SocAoG: Incremental Graph Parsing for Social Relation Inference in Dialogues
This work addresses the challenge of building emotionally intelligent robots by improving social relation inference from dialogues, though it appears incremental in its approach.
The paper tackled the problem of inferring social relations from dialogues by modeling social networks as an And-or Graph (SocAoG) and proposing an incremental parsing strategy with α-β-γ processes. The result showed that the model achieved more accurate social relation inference than state-of-the-art methods on DialogRE and MovieGraph datasets.

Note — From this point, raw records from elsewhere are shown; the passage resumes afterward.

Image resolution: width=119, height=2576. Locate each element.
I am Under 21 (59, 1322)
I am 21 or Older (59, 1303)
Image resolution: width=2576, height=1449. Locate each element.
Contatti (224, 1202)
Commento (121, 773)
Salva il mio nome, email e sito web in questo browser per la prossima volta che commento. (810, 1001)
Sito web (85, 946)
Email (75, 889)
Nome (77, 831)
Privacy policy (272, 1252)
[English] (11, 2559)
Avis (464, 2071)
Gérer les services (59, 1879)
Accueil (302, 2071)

Inferring social relations from dialogues is vital for building emotionally intelligent robots to interpret human language better and act accordingly. We model the social network as an And-or Graph, named SocAoG, for the consistency of relations among a group and leveraging attributes as inference cues. Moreover, we formulate a sequential structure prediction task, and propose an $α$-$β$-$γ$ strategy to incrementally parse SocAoG for the dynamic inference upon any incoming utterance: (i) an $α$ process predicting attributes and relations conditioned on the semantics of dialogues, (ii) a $β$ process updating the social relations based on related attributes, and (iii) a $γ$ process updating individual's attributes based on interpersonal social relations. Empirical results on DialogRE and MovieGraph show that our model infers social relations more accurately than the state-of-the-art methods. Moreover, the ablation study shows the three processes complement each other, and the case study demonstrates the dynamic relational inference.